I have a number of other items on my windowsill which probably make no sense to the innocent bystander.  There is my favourite mug with its handle broken off.  I haven’t had the heart to throw it out so there it sits helpfully keeping a group of paintbrushes upright.  It sits next to a particularly pleasing glass jar which I liked the look of, it used to have lemon curd in it but is now empty.  I’m starting to go off it so its life is probably coming to an end soon.

There’s a dried up Hello Kitty stamp that will end its membership in our family as soon as the kids are looking the other way.  Then there’s the bud vase that until recently housed a single red rose with an apologetic message from one of the kids who was being rather obnoxious that day.  The rose is gone because James was certain it was the source of all fruit flies in the house – it turns out it wasn’t.

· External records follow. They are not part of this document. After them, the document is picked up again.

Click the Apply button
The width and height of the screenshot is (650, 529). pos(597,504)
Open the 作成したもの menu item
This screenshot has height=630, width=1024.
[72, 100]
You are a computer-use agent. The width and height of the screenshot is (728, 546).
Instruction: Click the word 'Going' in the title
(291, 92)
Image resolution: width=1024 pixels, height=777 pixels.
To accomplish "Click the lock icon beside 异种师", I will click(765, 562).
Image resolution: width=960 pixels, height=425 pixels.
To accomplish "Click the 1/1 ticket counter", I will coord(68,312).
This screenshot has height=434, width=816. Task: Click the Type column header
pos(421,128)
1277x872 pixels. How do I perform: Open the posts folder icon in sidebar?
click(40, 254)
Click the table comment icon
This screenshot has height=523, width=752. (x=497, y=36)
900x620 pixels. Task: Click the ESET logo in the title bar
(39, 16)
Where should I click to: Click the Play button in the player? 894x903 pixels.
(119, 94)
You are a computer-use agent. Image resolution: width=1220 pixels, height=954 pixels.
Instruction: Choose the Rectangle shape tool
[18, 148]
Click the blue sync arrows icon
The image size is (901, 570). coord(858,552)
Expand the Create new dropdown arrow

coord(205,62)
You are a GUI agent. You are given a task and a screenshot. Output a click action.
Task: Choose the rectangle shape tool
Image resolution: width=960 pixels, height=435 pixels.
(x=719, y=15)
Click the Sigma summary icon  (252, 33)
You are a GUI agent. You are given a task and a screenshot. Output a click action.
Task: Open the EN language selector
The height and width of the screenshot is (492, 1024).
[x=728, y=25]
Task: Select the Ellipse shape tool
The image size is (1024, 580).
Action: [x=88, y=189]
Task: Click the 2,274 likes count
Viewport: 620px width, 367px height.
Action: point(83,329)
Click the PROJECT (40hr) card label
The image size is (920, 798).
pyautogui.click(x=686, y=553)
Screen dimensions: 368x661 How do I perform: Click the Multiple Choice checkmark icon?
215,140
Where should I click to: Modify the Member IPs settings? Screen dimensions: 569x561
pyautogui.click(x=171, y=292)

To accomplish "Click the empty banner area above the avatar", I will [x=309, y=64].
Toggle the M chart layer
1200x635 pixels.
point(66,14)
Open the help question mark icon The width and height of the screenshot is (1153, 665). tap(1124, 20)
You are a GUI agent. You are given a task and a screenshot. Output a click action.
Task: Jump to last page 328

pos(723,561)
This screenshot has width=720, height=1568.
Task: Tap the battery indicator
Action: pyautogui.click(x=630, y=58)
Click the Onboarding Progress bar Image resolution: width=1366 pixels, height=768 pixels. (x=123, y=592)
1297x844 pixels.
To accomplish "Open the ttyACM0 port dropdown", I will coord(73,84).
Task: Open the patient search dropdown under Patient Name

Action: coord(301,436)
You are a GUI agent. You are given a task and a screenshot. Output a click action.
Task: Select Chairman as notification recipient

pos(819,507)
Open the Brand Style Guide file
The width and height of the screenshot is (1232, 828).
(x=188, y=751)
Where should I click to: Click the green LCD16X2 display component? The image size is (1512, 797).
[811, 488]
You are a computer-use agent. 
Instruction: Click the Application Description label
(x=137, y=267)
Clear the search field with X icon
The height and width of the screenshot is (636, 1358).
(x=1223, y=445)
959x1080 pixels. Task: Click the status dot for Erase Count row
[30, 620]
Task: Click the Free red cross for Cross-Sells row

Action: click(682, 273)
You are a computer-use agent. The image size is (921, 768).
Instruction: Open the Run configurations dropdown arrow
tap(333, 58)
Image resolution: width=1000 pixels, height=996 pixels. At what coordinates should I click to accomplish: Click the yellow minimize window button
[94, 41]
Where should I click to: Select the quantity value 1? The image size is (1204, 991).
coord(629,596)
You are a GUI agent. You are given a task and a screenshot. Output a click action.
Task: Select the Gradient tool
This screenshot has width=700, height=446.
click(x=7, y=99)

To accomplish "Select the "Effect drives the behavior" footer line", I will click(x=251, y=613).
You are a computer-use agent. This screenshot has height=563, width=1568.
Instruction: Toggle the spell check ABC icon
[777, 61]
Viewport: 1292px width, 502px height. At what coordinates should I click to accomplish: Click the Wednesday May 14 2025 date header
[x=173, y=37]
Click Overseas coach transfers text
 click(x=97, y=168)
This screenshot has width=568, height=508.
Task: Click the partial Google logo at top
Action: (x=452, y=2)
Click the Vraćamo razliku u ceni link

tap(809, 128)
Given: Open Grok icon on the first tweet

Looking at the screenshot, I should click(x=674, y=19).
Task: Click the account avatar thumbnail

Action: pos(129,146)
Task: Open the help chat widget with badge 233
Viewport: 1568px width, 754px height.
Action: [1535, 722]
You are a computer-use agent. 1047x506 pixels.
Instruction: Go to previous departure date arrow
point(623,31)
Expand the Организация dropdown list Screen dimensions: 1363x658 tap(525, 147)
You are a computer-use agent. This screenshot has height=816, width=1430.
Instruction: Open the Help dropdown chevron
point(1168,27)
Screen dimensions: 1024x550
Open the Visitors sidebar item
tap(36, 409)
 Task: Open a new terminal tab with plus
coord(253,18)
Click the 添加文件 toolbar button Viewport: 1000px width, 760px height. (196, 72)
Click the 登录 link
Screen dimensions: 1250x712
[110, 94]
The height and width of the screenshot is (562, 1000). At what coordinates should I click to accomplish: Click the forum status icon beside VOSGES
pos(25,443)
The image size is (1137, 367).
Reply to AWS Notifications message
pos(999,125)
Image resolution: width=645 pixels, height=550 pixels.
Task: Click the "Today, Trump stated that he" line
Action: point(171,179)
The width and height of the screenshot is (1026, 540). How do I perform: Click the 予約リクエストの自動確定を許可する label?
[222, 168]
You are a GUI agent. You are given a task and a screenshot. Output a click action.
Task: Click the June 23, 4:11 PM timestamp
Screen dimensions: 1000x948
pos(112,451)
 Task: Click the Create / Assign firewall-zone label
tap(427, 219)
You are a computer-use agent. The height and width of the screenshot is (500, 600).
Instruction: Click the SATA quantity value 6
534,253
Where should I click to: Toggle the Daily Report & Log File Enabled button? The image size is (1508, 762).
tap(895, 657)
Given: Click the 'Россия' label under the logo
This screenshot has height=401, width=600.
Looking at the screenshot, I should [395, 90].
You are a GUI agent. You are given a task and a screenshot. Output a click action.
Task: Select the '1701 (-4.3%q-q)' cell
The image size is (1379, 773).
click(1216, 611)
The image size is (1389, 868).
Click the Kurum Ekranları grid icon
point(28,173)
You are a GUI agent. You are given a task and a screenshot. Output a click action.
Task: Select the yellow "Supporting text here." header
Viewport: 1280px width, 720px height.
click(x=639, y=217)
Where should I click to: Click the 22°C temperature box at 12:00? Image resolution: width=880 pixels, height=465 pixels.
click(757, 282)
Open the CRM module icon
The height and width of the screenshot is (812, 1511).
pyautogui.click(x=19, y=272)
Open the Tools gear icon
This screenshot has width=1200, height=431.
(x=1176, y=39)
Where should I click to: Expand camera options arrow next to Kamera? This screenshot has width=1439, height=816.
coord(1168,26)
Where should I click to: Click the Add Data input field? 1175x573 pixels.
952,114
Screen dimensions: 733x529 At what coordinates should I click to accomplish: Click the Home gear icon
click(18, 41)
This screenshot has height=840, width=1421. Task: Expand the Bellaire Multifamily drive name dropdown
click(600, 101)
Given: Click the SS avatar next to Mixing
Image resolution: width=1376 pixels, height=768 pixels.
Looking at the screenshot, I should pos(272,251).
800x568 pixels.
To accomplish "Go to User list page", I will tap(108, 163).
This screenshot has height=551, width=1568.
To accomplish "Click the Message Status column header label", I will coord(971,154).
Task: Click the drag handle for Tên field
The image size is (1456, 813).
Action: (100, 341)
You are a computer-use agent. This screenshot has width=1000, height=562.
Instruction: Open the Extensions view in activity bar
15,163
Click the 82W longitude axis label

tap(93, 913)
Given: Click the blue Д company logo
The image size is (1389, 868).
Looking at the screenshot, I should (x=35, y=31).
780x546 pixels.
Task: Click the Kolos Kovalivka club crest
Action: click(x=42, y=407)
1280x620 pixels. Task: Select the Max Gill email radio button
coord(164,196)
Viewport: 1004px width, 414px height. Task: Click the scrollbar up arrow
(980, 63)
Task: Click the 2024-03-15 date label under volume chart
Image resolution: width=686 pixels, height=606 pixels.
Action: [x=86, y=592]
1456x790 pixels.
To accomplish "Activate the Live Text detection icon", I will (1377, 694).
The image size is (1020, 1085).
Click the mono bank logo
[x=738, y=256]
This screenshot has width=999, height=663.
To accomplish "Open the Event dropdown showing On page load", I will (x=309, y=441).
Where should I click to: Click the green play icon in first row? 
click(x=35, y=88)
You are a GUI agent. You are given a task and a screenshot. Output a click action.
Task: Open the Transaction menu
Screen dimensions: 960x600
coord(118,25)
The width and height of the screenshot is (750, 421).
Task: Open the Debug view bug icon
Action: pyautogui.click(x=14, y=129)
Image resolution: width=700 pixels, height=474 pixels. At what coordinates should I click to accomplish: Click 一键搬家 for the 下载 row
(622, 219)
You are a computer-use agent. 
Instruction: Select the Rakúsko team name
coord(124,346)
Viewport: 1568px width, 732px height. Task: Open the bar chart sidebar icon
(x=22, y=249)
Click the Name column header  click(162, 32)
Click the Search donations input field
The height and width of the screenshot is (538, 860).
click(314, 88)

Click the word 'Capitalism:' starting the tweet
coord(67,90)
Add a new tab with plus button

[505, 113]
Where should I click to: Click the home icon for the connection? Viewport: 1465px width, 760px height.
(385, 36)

Then there is Sponge Bob’s pineapple.  We have had a number of beta fish which have all been named Bob.  The latest one was purchased in an impulsive mood by James when he went shopping with several of the girls early in the summer. At the time I was shopping elsewhere and when I caught wind that they were descending on the pet shop I drove as fast as I could in order to intercept any such purchases.  Fortunately for me the shop didn’t sell either puppies or kittens and the girls are not enamoured with reptiles.

Unfortunately I was unable to halt the purchase of a third Bob.  The previous Bobs had all met untimely demises over the course of many years.  This particular Bob was the youngest of all and although I was hopeful that he would be with us for many months I had my doubts. 

James and Kaitlyn took him home to get him set up while I went to one last shop.  The idea was to have him in a vase so as to look ultra cool and also so we didn’t need to buy an expensive tank.  When I arrived home I found a variety of my vases on the bench.  When I enquired I was told that the first choice hadn’t worked out (fortunately for them since it was a rather nice crystal vase which had been a wedding present).  They had settled on a very nice, large square vase and it now sat proudly on the coffee table with its young inmate, his new home all decked out like Bikini Bottom complete with the pineapple house.

Over the course of the next week Bob was looked at, talked to, fed and admired from all sides.  On his 1 week anniversary I came downstairs and noticed that Bob was floating rather slowly and upon further investigation it was found that Bob had indeed expired.  This made him the shortest lived Bob in family history.  So now his little pineapple house sits on my windowsill next to the bottle brush waiting for its next Bob to swim happily in and out of its little portholes.  Who knows when that will be but we’ve discovered that playing Wii bowling right next to the fishbowl is not a very good idea.

There are various other miscellaneous objects gracing my windowsill including a paint scraper, a new baby bottle, a test tube and a prism hanging on a string which, on sunny days, fills the room with rainbows.  This brings much delight to Abigail who spends long periods of time trying to catch them as they shimmer and dance around the room. 

Perhaps my next project should be tidying the windowsill but most of these objects have memories attached to them that still warm my heart, tiny snapshots of our lives captured in these little objects that remind me that our family is crazy, funny and full of love.